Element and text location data
────

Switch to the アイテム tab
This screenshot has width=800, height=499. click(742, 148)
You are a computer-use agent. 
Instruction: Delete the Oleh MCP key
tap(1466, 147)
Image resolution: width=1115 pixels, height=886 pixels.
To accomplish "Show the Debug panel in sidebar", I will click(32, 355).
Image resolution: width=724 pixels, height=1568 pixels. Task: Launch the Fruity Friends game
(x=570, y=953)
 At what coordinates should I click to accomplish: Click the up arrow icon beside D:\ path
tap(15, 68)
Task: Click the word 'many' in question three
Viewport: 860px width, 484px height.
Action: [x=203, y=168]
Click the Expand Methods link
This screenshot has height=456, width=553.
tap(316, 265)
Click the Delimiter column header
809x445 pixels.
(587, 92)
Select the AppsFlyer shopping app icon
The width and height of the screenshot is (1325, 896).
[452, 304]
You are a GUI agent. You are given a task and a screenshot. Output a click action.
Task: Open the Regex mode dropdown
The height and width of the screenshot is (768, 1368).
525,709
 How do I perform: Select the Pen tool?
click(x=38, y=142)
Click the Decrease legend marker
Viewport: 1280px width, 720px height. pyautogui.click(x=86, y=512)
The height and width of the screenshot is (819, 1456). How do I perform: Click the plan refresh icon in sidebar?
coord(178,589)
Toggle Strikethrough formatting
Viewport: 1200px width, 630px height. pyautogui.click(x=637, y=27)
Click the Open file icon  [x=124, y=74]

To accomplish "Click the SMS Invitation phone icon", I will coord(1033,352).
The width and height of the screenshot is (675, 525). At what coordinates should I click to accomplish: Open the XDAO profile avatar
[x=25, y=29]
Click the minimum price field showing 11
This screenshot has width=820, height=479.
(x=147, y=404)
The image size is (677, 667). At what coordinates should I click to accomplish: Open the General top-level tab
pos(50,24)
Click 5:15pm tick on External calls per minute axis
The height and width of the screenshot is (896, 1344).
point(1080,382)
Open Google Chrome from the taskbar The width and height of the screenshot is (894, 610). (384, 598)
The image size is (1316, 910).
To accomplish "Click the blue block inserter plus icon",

────

What is being asked:
Count the lines of the data above that contain the string "should". Reply with the number alone.

Solution for this task:
3